Tom: It’s one of those songs where the lyrics make less and less sense the more you think about them. Ideally, it’d be exciting enough that you don’t really think about the lyrics, but…
Tim: Sure, it’s not a dance floor classic like Easy Love or We Came Here For Love (I’m spotting a theme with the names here), but it’ll absolutely do just fine for an up and about tune in a largely dull November.
Tom: Low expectations: MET. Although to be fair, I did really start to enjoy that last chorus.
Tim: I’d hang around on the dance floor for it, and I doubt I’d be the only one.
Tom: A massive European smash with their Kanye-less Kanye remix “Nobody To Love”; a follow-up number one — and then a bit of a misfire, although even that got to Number 12. How’s their next one going to do?
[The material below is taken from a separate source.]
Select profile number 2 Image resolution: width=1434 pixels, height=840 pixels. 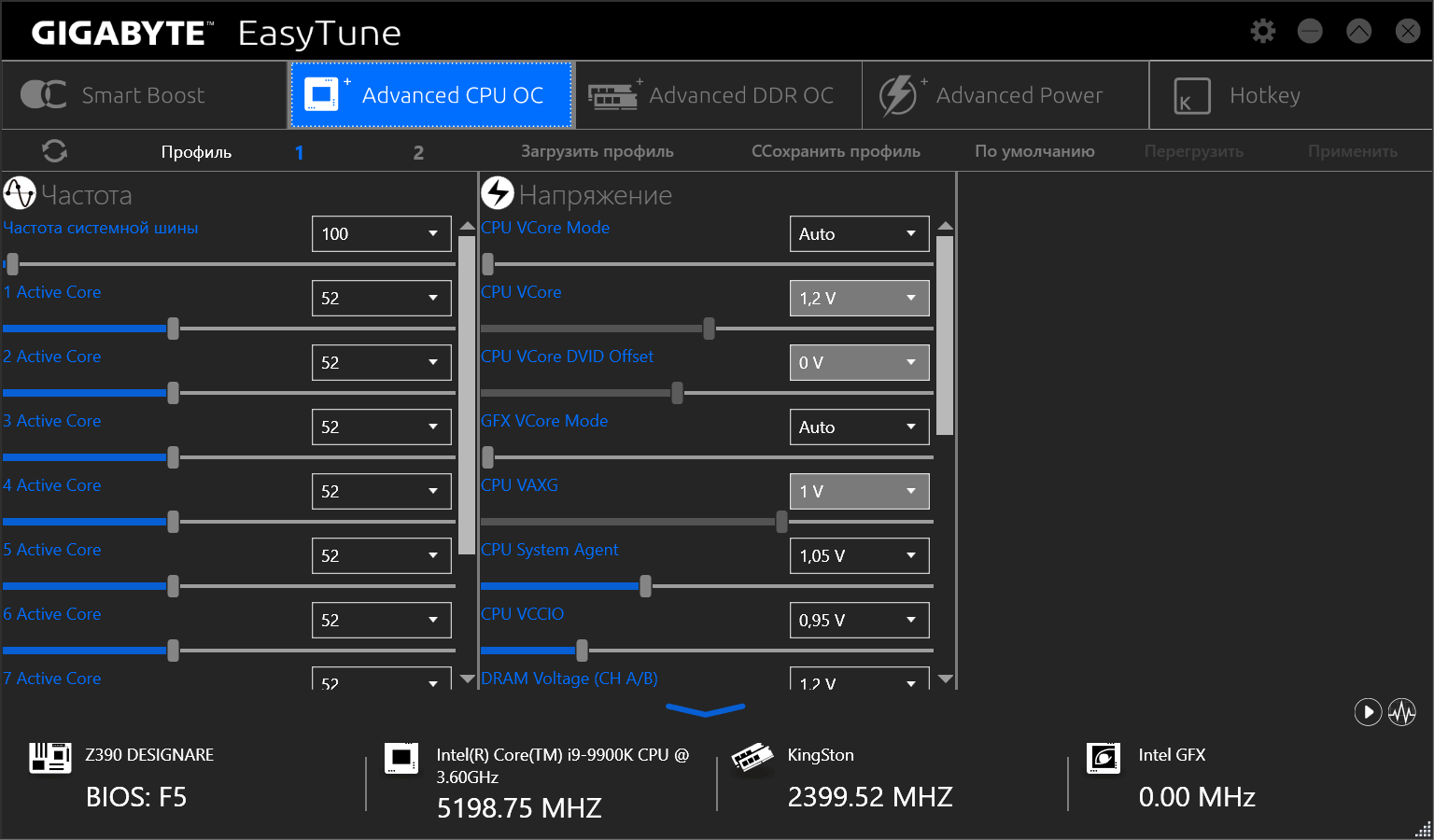(418, 152)
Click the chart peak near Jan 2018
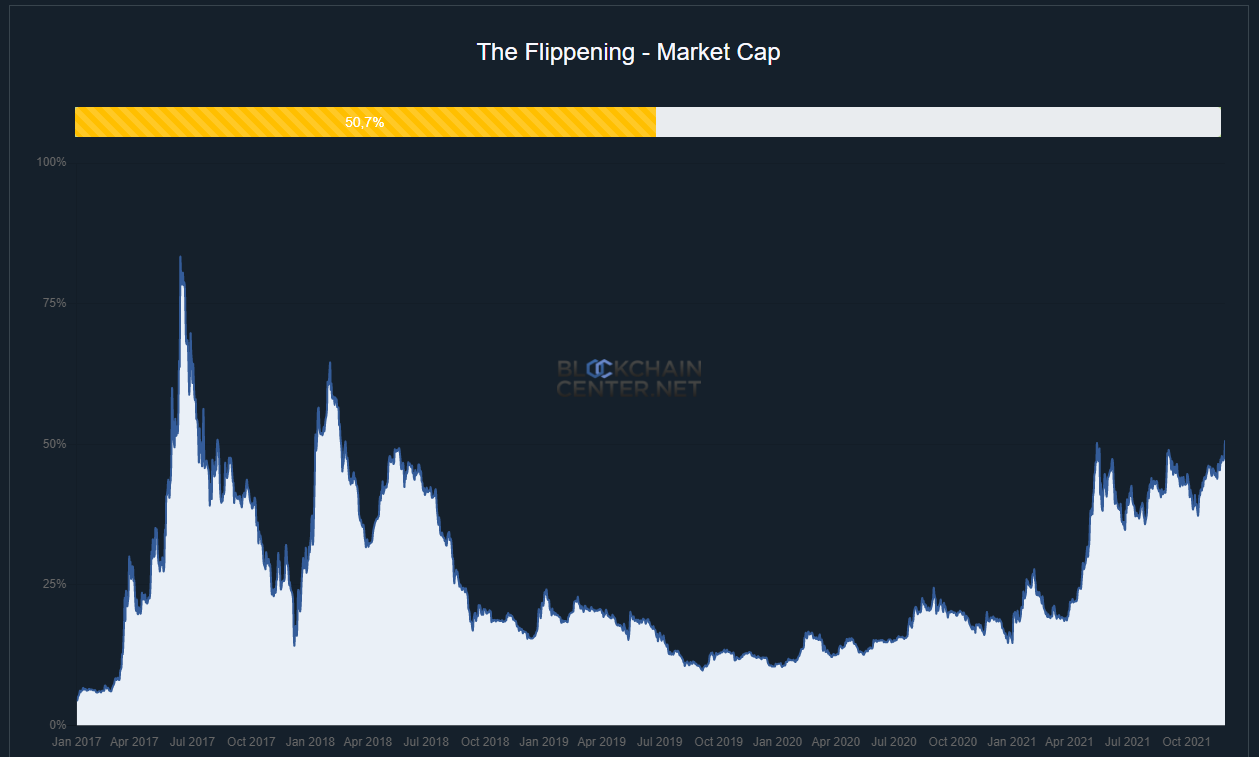This screenshot has height=757, width=1259. (x=329, y=364)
Tom: YES. MORE LIKE THIS PLEASE.
Tim: Ooh, yes, that’ll do nicely.
Tom: I’ve said before that I’m a sucker for string sections, and this one’s got a brilliant one. Match that with a great synth line, a drum and bass percussion track straight from the textbook, and an astonishingly good vocal. If this doesn’t crack the Top 10, I’ll be very surprised.
Tim: Likewise – a fantastic dance track with everything you could ask for.
Tom: Bit of a weak ending is my only real criticism: that seems to be in vogue these days, though.
Tim: Also in vogue would be my disagreeing with you each time that’s brought up – more a coda than a standard STOP, and I like it.
Tom: It still baffles me, mind: this has been on YouTube for a couple of weeks, it’s getting airplay already — and yet, the public can’t buy it until the end of July. Lots of people will have pre-ordered it, sure; and yes, that may push it to the top of the charts that week. But it hardly seems right: does nobody pirate tracks like this in the intervening two months?!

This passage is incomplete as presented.